第25回ミラートランスレーション(その12:米国における取扱(日英翻訳))

弁理士・知的財産翻訳検定試験委員 藤岡隆浩
シリーズ「特許法の国際比較」

1.概要

先ずは、米国における条約(PCTを含む)の位置づけを見てみましょう。たとえば日本では、特許に関し条約に別段の定があるときは、その規定による(特許法第26条)、と明確に規定されているので、条約であるPCTが直接的かつ優先的に適用されます。
しかしながら、条約の取り扱いは国毎に相違し、たとえば英国のように条約が直接的に適用されず、国内法を整備することによって条約を履行する国もあります。米国は、ケースバイケースで条約が取り扱われるようです(下記注参照)。
したがいまして、米国国内法(米国特許法)の内容を確認することが重要です。条約を履行するためには、条約の保護対象となっている外国人の取り扱いに関し、条約と実質的に同一の内容の規定を国内法に設ける方法と、条約よりも外国人を有利に取り扱う方法とがあります。

2.PCT46条と対応する米国特許法第375条

(1)PCT46条

Article 46(Incorrect Translation of the International Application)
If, because of an incorrect translation of the international application, the scope of any patent granted on that application exceeds the scope of the international application in its original language, the competent authorities of the Contracting State concerned may accordingly and retroactively limit the scope of the patent, and declare it null and void to the extent that its scope has exceeded the scope of the international application in its original language.

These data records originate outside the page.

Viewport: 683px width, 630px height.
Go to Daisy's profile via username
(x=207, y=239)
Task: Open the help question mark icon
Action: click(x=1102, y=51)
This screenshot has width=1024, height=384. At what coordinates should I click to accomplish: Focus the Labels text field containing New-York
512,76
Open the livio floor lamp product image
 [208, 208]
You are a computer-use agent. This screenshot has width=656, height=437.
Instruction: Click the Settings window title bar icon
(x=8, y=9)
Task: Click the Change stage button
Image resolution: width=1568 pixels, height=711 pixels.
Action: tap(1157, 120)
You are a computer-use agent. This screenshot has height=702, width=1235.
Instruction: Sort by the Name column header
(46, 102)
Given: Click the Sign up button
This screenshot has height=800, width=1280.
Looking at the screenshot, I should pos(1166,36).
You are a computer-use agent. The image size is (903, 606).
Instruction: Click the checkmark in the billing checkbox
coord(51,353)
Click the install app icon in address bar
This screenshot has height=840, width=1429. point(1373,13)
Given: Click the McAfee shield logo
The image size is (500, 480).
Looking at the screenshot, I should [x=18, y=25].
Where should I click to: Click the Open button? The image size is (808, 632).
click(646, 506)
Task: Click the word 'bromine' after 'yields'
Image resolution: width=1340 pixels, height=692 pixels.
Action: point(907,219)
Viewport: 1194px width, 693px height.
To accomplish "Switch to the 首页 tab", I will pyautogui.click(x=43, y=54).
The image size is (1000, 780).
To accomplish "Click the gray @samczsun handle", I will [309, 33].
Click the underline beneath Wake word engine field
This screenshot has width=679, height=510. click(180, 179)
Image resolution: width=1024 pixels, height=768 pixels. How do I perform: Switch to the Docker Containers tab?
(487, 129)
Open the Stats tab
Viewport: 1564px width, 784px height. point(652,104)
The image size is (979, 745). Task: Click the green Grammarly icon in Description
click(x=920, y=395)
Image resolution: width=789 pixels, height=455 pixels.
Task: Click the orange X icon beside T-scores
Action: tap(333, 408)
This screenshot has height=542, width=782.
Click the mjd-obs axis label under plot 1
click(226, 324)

第四十六条(国際出願の正確でない翻訳:公定訳文PCT第67条)

国際出願が正確に翻訳されなかつたため、当該国際出願に基づいて与えられた特許の範囲が原語の国際出願の範囲を超えることとなる場合には、当該締約国の権限のある当局は、それに応じて特許の範囲を遡及して限定することができるものとし、特許の範囲が原語の国際出願の範囲を超えることとなる限りにおいて特許が無効であることを宣言することができる。

(2)米国特許法第375条

35 U.S. Code § 375 – Patent issued on international application::Effect

(a) 略

(b) Where due to an incorrect translation the scope of a patent granted on an international application designating the United States, which was not originally filed in the English language, exceeds the scope of the international application in its original language, a court of competent jurisdiction may retroactively limit the scope of the patent, by declaring it unenforceable to the extent that it exceeds the scope of the international application in its original language.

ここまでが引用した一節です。